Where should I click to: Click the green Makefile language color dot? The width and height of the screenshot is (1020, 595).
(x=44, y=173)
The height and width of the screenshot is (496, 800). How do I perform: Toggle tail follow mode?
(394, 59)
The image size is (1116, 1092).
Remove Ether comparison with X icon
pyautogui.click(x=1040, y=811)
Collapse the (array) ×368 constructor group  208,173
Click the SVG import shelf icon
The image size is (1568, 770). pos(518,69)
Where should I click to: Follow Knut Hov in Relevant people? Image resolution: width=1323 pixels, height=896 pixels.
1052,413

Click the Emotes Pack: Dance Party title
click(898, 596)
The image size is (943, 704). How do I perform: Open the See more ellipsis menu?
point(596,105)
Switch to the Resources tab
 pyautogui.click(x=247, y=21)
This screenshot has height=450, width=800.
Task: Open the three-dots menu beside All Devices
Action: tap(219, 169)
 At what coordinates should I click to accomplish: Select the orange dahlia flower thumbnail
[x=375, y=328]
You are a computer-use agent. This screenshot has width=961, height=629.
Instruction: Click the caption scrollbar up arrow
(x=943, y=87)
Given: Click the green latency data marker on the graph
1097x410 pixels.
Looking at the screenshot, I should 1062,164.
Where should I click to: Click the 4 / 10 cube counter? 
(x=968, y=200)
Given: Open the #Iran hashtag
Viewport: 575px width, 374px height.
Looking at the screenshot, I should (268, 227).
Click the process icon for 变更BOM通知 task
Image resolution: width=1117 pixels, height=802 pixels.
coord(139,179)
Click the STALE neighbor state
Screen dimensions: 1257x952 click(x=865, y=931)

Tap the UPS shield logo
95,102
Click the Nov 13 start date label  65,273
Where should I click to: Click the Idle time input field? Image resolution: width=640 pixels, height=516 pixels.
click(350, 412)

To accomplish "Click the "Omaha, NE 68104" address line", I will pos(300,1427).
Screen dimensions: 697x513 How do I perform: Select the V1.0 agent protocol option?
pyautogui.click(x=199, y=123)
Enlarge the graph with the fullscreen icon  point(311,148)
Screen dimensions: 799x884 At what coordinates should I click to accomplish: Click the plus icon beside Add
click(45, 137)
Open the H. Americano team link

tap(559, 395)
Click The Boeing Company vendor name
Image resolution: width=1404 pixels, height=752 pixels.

----

Activity: This exercise calls for the lines from the one holding "Enlarge the graph" through the end of the entries, transcribed exactly and with nothing more.

Solution for this problem:
Enlarge the graph with the fullscreen icon  point(311,148)
Screen dimensions: 799x884 At what coordinates should I click to accomplish: Click the plus icon beside Add
click(45, 137)
Open the H. Americano team link

tap(559, 395)
Click The Boeing Company vendor name
Image resolution: width=1404 pixels, height=752 pixels.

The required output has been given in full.